Some women returned their rings, often because they were heirlooms from their ex-husbands’ families.

“We had our rings custom made. I gave mine back because he inherited the diamonds and gold from rings from his grandfather who was a former sheriff many years ago,” wrote Angie Marie Buckles on Facebook. “Didn't feel right keeping it.”

Another reader, Katie Riebel, shared the thoughtful way her parents dealt with their heirloom engagement ring and wedding band after they split up.

“Mom gave the engagement ring back to my Dad since it was a family piece … The set now belongs to me,” she wrote. “People have asked me if I feel it is unlucky but I tell them the engagement ring is my Dad's family, the wedding band is my mom's … It's family. How can it be unlucky?”

 Katie Riebel wears her parents' redesigned engagement ring and wedding band. Courtesy Katie Riebel

3. Repurpose it

Several readers gave their wedding rings new life by transforming them into new pieces of jewelry.

“I had mine made into a necklace for our daughter on her 21st birthday,” shared Pamela Graham Burkhalter. “Her father bought those rings, so I thought it was right for his firstborn to benefit when I no longer wore them. She basically never takes it off.”

Another reader, Sherry Hinkley Frazier, gave her engagement stone another chance at romance.

“I gave the diamond to my son,” she wrote. “He reset it and proposed to his girlfriend. She got a beautiful half carat that I’m sure he wouldn’t have been able to afford. They are very happily married.”

Then there’s reader Pat Lord, who turned her old wedding band into a toe ring!

4. Sell it

Other readers took a pragmatic approach and cashed in on their wedding rings. Several people said they used the profits to give themselves a much-needed treat after the stress of divorce.

“I sold mine and bought a ticket to Paris to visit a friend for a vacation,” reader Jan Crawley Sidle shared on Facebook. “After the year long battle of the divorce, I needed the rest. We were married 37 years.”

A few people said they used their old wedding jewelry to help cover the costs of a new engagement band.

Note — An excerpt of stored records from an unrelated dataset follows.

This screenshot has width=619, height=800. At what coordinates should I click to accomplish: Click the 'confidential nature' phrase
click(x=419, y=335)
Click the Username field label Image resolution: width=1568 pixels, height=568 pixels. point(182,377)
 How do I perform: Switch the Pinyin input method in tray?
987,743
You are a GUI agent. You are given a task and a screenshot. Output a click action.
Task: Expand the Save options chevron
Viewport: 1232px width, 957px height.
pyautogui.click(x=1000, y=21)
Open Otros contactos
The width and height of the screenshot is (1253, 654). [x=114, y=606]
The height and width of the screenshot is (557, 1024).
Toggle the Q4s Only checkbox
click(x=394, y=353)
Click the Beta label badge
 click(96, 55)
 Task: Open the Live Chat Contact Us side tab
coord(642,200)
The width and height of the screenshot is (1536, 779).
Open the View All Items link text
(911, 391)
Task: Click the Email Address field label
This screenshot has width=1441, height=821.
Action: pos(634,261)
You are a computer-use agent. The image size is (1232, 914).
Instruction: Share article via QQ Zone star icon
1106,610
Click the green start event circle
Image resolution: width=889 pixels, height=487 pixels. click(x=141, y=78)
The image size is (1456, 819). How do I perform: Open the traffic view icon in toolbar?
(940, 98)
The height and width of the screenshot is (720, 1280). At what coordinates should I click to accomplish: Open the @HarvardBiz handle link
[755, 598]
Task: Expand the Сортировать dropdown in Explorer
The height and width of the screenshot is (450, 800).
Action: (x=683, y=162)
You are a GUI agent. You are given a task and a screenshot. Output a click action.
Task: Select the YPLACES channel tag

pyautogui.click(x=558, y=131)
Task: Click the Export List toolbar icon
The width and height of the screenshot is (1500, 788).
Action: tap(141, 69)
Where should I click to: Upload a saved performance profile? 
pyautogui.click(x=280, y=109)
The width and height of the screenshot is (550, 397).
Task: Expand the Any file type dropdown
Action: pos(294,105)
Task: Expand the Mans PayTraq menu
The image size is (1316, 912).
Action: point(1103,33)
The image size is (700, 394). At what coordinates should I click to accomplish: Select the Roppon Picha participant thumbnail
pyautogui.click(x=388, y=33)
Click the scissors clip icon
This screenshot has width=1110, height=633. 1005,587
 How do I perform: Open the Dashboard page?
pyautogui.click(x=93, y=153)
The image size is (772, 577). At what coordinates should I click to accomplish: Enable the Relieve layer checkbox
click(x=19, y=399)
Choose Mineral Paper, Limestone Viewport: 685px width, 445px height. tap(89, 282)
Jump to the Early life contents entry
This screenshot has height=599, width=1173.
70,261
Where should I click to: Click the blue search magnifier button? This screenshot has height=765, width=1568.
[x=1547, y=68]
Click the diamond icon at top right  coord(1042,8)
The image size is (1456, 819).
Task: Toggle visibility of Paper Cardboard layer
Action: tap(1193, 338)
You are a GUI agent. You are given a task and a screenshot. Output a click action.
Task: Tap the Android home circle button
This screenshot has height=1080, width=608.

“I still had mine from my first marriage when I started to date my current husband,” shared reader Judy Brauer. “He took me out for my lunch hour and we went to a jewelry store and traded it in towards a new ring.”

5. Throw it away

For some readers, selling or repurposing their old wedding jewelry just didn’t offer enough closure. Multiple people said they flushed their rings down the toilet! That seems like a pretty foolproof way to get rid of a ring for good — but not always, as reader Melissa Beckman McPeak revealed in a funny story.

“My mom flushed her engagement ring down the toilet,” McPeak wrote on Facebook. “About a year later I flushed the toilet and saw something floating ... it was the ring! My mom wound up keeping it after that, and my husband had a necklace made with that diamond."

Here’s hoping that diamond was thoroughly sanitized!

Several readers described the amazing feeling of tossing their rings for good. Christine Waring Bumiller said she threw hers “right in the trash,” while reader Martha Byrge flung hers farther afield.

“Tossed mine out the passenger side window of my car, the day my divorce was final,” Byrge wrote on Facebook. “NEVER an ounce of guilt.”

Reader Jessica Sanders took a slightly more violent approach. “Smashed mine with a hammer and mailed it to him,” she wrote on Facebook.

Meanwhile, Jennifer Flynn-Milan went for another kind of symbolism, throwing her ring into the water at the base of the Statue of Liberty.

“I needed to be free,” she said.

Long story short? When it comes to dealing with wedding rings post divorce, there's no single, easy answer — and no shortage of creative solutions!